Screenshot grounding data
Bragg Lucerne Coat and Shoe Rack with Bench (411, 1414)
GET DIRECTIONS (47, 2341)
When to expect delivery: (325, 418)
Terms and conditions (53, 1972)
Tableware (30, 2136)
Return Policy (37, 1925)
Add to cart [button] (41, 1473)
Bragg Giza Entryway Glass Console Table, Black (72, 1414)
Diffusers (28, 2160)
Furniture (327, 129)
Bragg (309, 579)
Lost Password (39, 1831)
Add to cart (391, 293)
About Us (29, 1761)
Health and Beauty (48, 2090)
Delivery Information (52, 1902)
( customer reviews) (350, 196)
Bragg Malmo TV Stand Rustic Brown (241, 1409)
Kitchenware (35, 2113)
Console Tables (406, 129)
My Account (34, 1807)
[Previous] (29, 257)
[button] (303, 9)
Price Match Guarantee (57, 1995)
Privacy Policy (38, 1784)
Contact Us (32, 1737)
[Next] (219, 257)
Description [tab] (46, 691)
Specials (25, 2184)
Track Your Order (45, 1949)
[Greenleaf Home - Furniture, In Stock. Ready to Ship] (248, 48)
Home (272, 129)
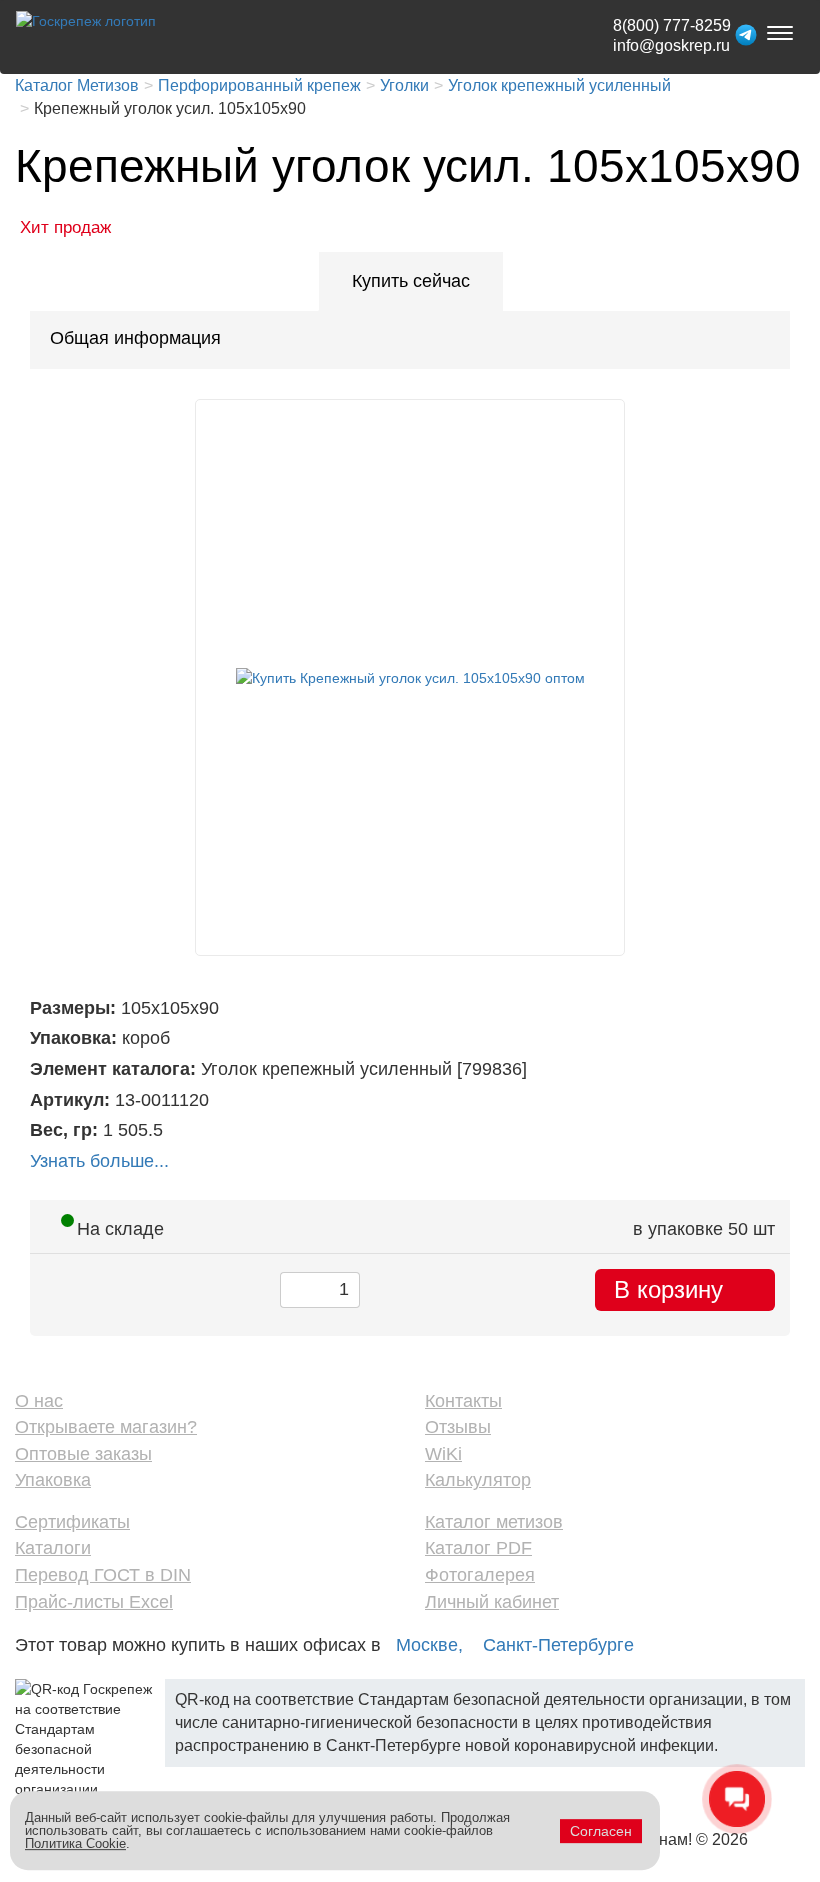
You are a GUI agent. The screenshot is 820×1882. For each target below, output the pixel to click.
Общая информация (135, 338)
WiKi (443, 1454)
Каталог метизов (494, 1522)
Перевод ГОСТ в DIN (103, 1575)
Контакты (463, 1401)
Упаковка (53, 1480)
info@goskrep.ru (671, 45)
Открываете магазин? (106, 1427)
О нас (39, 1401)
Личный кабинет (492, 1602)
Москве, (429, 1645)
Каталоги (53, 1548)
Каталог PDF (478, 1548)
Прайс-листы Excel (94, 1602)
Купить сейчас (411, 281)
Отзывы (458, 1427)
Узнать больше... (99, 1161)
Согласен (601, 1831)
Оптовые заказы (83, 1454)
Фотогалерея (480, 1575)
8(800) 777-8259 (672, 25)
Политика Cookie (75, 1843)
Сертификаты (72, 1522)
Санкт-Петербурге (558, 1645)
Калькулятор (478, 1480)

— WORK INSTRUCTION —
When you copy the data, keep every line exact and leave out each picture.

— RESPONSE TO THIS TASK —
Bragg Lucerne Coat and Shoe Rack with Bench (411, 1414)
GET DIRECTIONS (47, 2341)
When to expect delivery: (325, 418)
Terms and conditions (53, 1972)
Tableware (30, 2136)
Return Policy (37, 1925)
Add to cart [button] (41, 1473)
Bragg Giza Entryway Glass Console Table, Black (72, 1414)
Diffusers (28, 2160)
Furniture (327, 129)
Bragg (309, 579)
Lost Password (39, 1831)
Add to cart (391, 293)
About Us (29, 1761)
Health and Beauty (48, 2090)
Delivery Information (52, 1902)
( customer reviews) (350, 196)
Bragg Malmo TV Stand Rustic Brown (241, 1409)
Kitchenware (35, 2113)
Console Tables (406, 129)
My Account (34, 1807)
[Previous] (29, 257)
[button] (303, 9)
Price Match Guarantee (57, 1995)
Privacy Policy (38, 1784)
Contact Us (32, 1737)
[Next] (219, 257)
Description [tab] (46, 691)
Specials (25, 2184)
Track Your Order (45, 1949)
[Greenleaf Home - Furniture, In Stock. Ready to Ship] (248, 48)
Home (272, 129)
You are a GUI agent. The screenshot is 820×1882. For each target below, output the pixel to click.
Общая информация (135, 338)
WiKi (443, 1454)
Каталог метизов (494, 1522)
Перевод ГОСТ в DIN (103, 1575)
Контакты (463, 1401)
Упаковка (53, 1480)
info@goskrep.ru (671, 45)
Открываете магазин? (106, 1427)
О нас (39, 1401)
Личный кабинет (492, 1602)
Москве, (429, 1645)
Каталоги (53, 1548)
Каталог PDF (478, 1548)
Прайс-листы Excel (94, 1602)
Купить сейчас (411, 281)
Отзывы (458, 1427)
Узнать больше... (99, 1161)
Согласен (601, 1831)
Оптовые заказы (83, 1454)
Фотогалерея (480, 1575)
8(800) 777-8259 (672, 25)
Политика Cookie (75, 1843)
Сертификаты (72, 1522)
Санкт-Петербурге (558, 1645)
Калькулятор (478, 1480)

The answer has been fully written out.